To edge joint a wide panel, I would need a way to put considerable down pressure on the outfeed end of the panel. I think something could be worked out with weights. Alternatively it could be done as a two man operation with two who understood how to work together. I think it’s just an unwieldy thing better done on the table saw.

-- I intended to be a woodworker, but turned into a tool and lumber collector.



8 comments so far

View Ocelot's profile

Ocelot

2896 posts in 3654 days


#1 posted 01-03-2021 12:59 PM

I’m thinking I could fasten a batten on the bottom of the panel with screws then hook my thumb over that to put down pressure on the outfeed. Because of the weight of the panel, I would have to push down pretty hard, but it might work.

-- I intended to be a woodworker, but turned into a tool and lumber collector.

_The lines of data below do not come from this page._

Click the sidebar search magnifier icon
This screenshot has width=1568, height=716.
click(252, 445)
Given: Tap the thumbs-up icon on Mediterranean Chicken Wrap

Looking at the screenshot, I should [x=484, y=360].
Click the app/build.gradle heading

View AtlanticBryan's profile

AtlanticBryan

38 posts in 2860 days


#2 posted 01-03-2021 01:51 PM

I had a similar problem recently. I made a plywood sled 8’ x 12”, placed the board on top of that, then ran the assembly through my planer. Once the one side was true, I removed the sled, turned the board over, and planed the other side.

-- I'm not talking to myself ... I'm consulting an expert!

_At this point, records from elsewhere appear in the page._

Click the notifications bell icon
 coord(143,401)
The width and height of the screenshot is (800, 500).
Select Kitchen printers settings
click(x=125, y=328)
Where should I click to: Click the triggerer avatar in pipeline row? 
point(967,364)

View AtlanticBryan's profile

AtlanticBryan

38 posts in 2860 days


#3 posted 01-03-2021 01:53 PM

Sorry, ignore my response – I misunderstood the question.

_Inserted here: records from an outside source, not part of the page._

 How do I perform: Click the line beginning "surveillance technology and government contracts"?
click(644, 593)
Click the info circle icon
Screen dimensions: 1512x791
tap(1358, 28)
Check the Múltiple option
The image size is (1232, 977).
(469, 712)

-- I'm not talking to myself ... I'm consulting an expert!

View Sylvain's profile

Sylvain

1210 posts in 3515 days


#4 posted 01-03-2021 05:30 PM

Put the two half panel against each other and make one or more saw passes between them (with a finer saw if a second time).
see here to see what I mean:
with hand saws (2nd and 3rd pictures):
http://blog.douglasbrooksboatbuilding.com/2019/04/2019-bates-college-short-term.html
with a circular saw (3rd picture):
http://blog.douglasbrooksboatbuilding.com/2015/05/suriawase-revelation.html

The joint will not necessarily be straight but the two edges will mate perfectly.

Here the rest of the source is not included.